RAW VISION: The Power of Art in Healthcare

by Jeff Nachtigall

In November 2006, I began a residency with the Saskatoon Health Region. As Artist-in-Residence, I worked with individuals coping with limited mobility and/or cognitive disorders at the Sherbrooke Community Centre; a long-term care facility in Saskatoon Saskatchewan. I implemented a studio program that provided participants with the opportunity to express themselves visually. The studio was to be a place of experimentation and self-expression. I was not interested in teaching art classes, but in facilitating the creative process through self-exploration and self-discovery.

The studio started small. Within a month, more than a hundred residents were working in a variety of mediums and styles, filling the small space to the point of overflow. Most had never made art before. Reduced and restricted mobility (paraplegia and quadriplegia) and cognitive disorders (Alzheimer’s, dementia, and acquired brain injuries) presented them with new challenges and limitations. With perseverance and dedication (and in some cases, working through physical pain), these limitations grew into strengths. Through art, the participants of the studio program have found a new voice…and this new voice has empowered them.

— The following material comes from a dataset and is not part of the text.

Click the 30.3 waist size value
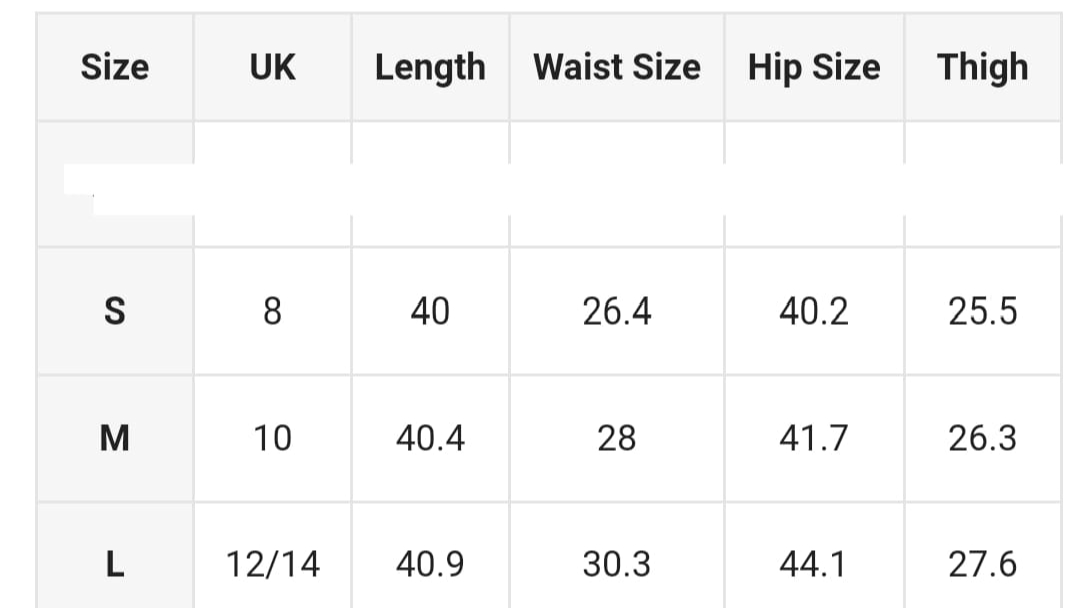 pos(617,564)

In September 2007 the Mendel Art Gallery shared this life changing experience with an enthusiastic audience. “The Insiders” exhibition showcased the work of twelve artists from the Sherbrooke Community Centre. The response was overwhelming. The National Film Board of Canada featured the studio and the artists in an inspirational and moving documentary; “A Year at Sherbrooke”. The Mendel Art Gallery toured the exhibition throughout Saskatchewan, engaging rural communities in an ongoing and passionate dialog. With the support of the Saskatchewan Arts Board, Potash Corp., the Mendel Art Gallery and several community partners, “The Insiders” catalogue was published in the fall of 2009.

The studio is more popular than ever and continues to be a vibrant hub of activity and exchange. The breakthroughs have been substantial and the benefits profound. Residents who once contemplated suicide are now mentors and role models. Individuals who were previously inactive have found a new energy, enthusiastically expressing themselves through art. The level of productivity has grown exponentially, as the residents dexterity and confidence have increased. Fine motor skills have improved; those who once shook as they tried to grip a brush are now expressing themselves through fluid motions. The positive impact on the residents and their families is astounding. New projects and exhibitions are underway as we continue to push the boundaries of self expression and challenge the stereotypes of individuals with special needs.

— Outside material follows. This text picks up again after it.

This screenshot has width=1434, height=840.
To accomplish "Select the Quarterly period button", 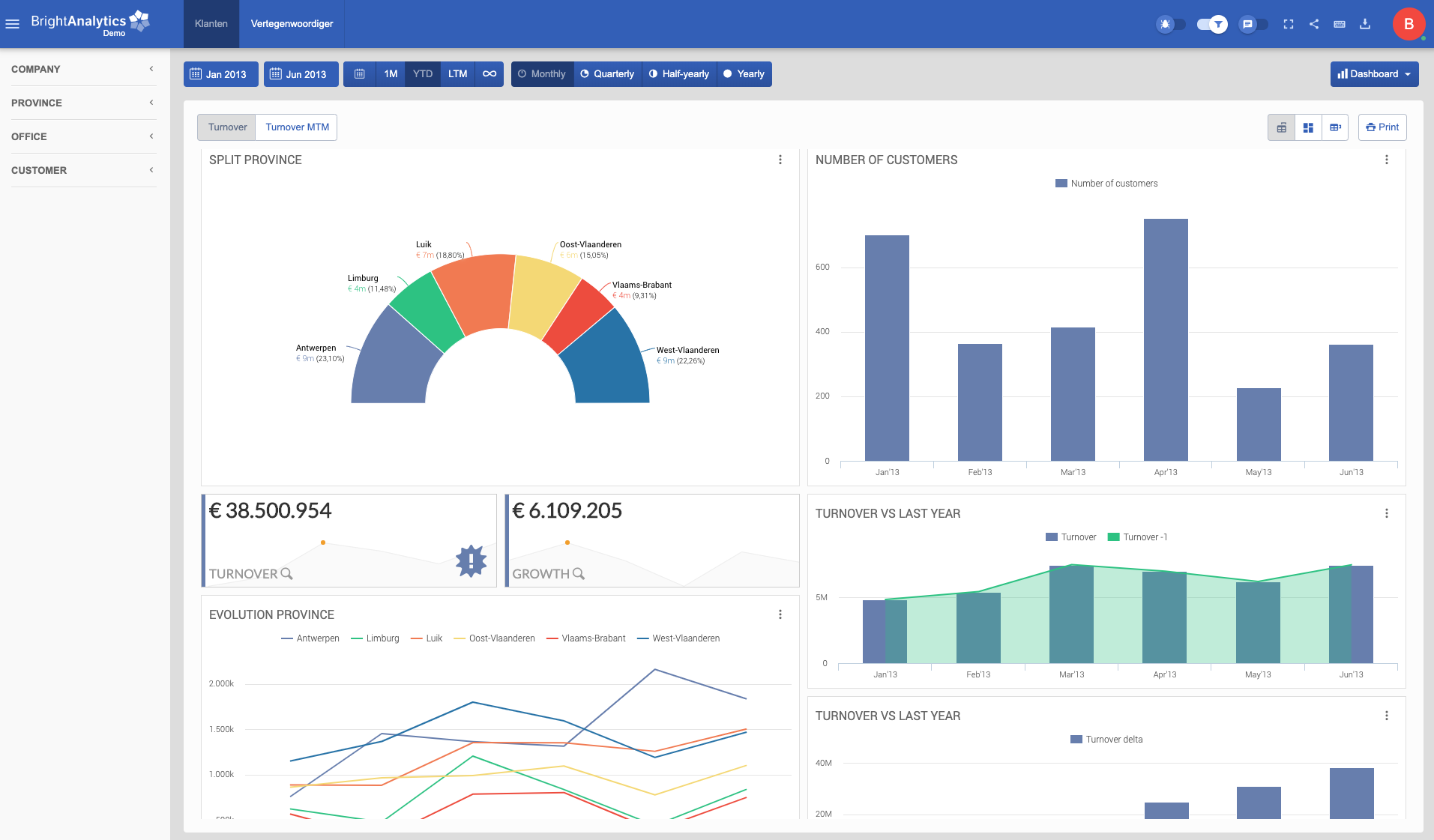I will [607, 74].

In 2007 I designed the Mobile Painting Device (MPD). The MPD provides quadriplegics and paraplegics the ability to express themselves on a very large scale. This fluid form of mark making has helped inspire and invigorate a growing and often overlooked segment of the population.

The “Open Studio Model” I have developed for healthcare is based on a philosophy: I believe that we are all born artists, and that art is our first language. This visual language transcends borders and has the ability to bring people with diverse backgrounds together. This model focuses on the “art” and not the “therapy”, and raises the bar of the ubiquitous “craft room”. Art is a vehicle for change, for healing and for hope. Although initially developed for long term care, this model has since been adapted for acute care, mental health and addictions, at risk youth, transitional environments, primary and secondary schools, universities and colleges, and the private and public sector.